-- START TEXT SEGMENT --

I'm not tackling the topic of integration of predominantly white institutions in the American South in the early-to-mid 1960s, as that topic is likely to go sideways real fast. However, I do have to give Auburn people major props for having to share the state of Alabama with 'Bama fans and their inflated count of Crimson Tide national titles. That's a plight that I wouldn't wish on anybody.

I'll jump in to the desegregation discussion. Segregation was the most visible marker of Jim Crow*. The Deep South was deeply wedded to Jim Crow. White supremacy had been embedded in Southern culture for hundreds of years by the time Brown v. Board was decided. Desegregation and a repudiation of Jim Crow was seen as another assault by the "damned yankees" on "States Rights!" Of course, the "states rights" at issue had now become the right to strip an entire race of people of their constitutionally protected civil rights solely on the basis of a belief in white supremacy.

That Brown only required schools to desegregate with "all deliberate speed" meant the unreconstructed Jim Crow loving South could, as a practical matter, refuse to desegregate while ostensibly "moving toward segregation." In fact, in 2017, a Mississippi school district was ordered by a federal court to desegregate, a full fifty years after the initial case was initially filed.

-- END TEXT SEGMENT --
-- START DATA EXTRACT --

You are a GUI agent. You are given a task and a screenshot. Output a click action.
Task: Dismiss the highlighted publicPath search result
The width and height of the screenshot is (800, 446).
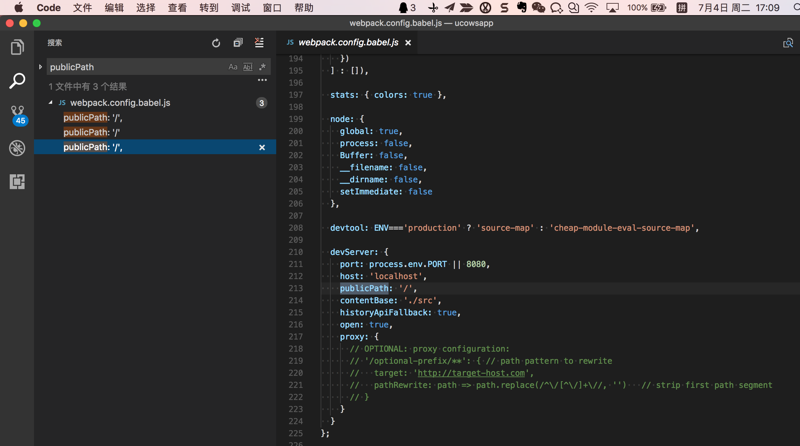[262, 147]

-- END DATA EXTRACT --

— COMPLETE THE FOLLOWING —
1. List every word or phrase that the passage on desegregation places inside quotation marks.
2. Transcribe part of the passage on desegregation, beginning at the words "That Brown only" and stopping after "was initially filed.".

— RESPONSES PER TASK —
1.
- "damned yankees"
- "States Rights!"
- "states rights"
- "all deliberate speed"
- "moving toward segregation."

2.
That Brown only required schools to desegregate with "all deliberate speed" meant the unreconstructed Jim Crow loving South could, as a practical matter, refuse to desegregate while ostensibly "moving toward segregation." In fact, in 2017, a Mississippi school district was ordered by a federal court to desegregate, a full fifty years after the initial case was initially filed.